4. Caching. Currently, Yezzey relies fully on object storage cache, but some S3 implementations charge customers according to the number of GET requests. To reduce these numbers, we need proper local caching in place.
5. ANN - ANN integration for AI. Currently, PG_Vector using HNSW has taken over the world. We need to integrate this feature into GP as well.
6. QUIC - QUIC Motion, or at least Motion Compression, see [4]
7. Coordination-less mode - Given the metadata table service from (2), we should be able to plan queries on each cluster node
8. Backup, Offload, and Table-Sharing Storage - Currently, Yezzey stores data in different object storage buckets. However, we can think about creating a backup bucket and using offload buckets in the same way, as homogeneous parts of the storage system. This would allow us to convert a local table to a Yezzey table instantly.
9. Built-in Time Travel - SELECTing a table at a specific point in the near past should be no problem, unless the visibility map is heavily modified. Also, dropping a table should be no problem; the table is stored in backup in exactly the same format, making table drops equivalent to table evictions from the cache.

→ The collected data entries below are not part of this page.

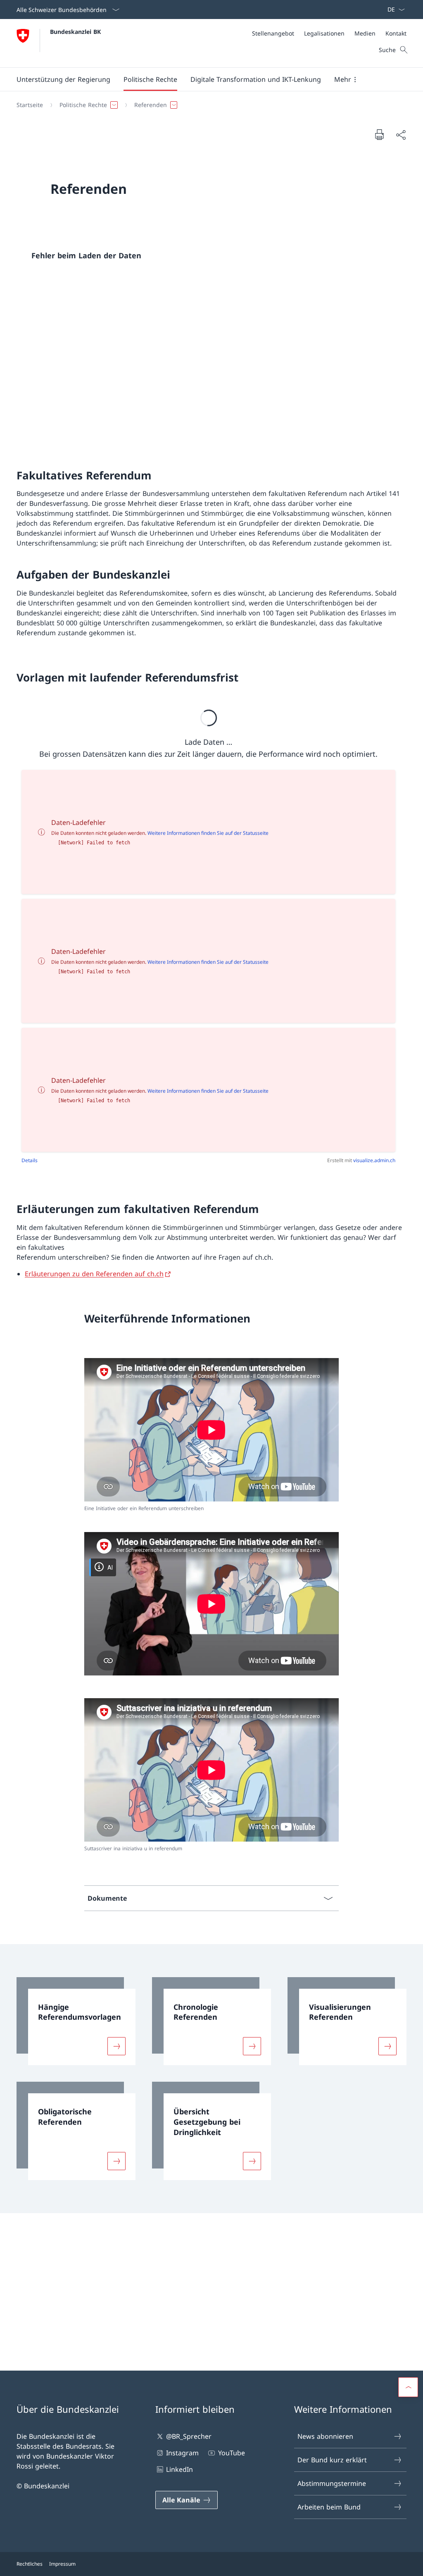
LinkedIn (179, 2469)
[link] (76, 2021)
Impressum (62, 2563)
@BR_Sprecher (189, 2436)
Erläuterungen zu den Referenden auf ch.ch (94, 1273)
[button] (63, 79)
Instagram (182, 2452)
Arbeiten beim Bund (329, 2507)
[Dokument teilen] (400, 134)
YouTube (231, 2452)
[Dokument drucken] (379, 134)
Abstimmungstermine (331, 2483)
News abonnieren (325, 2436)
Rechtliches (30, 2563)
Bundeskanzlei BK (75, 32)
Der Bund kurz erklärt (332, 2459)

No doubt, these steps are ambitious. It is likely that we will only be able to implement some subset of the plans. However, this is an ordered list of the things we want to achieve in Greenplum DB. As always, we commit to developing these projects in an open-source manner. Any discussion is greatly appreciated. I sincerely hope that some of the resulting developments will make their way into the upstream codebase
Best regards, Andrey Borodin.
[0]
https://github.com/yezzey-gp/yezzey/blob/v1.8/notes/announce.md
[1]
https://groups.google.com/a/greenplum.org/g/gpdb-dev/c/ImJz6DlwT_A
[2]
https://github.com/wal-g/wal-g/releases/tag/v2.0.0
[3]
https://cloud.yandex.com
[4]
https://github.com/greenplum-db/gpdb/pull/16045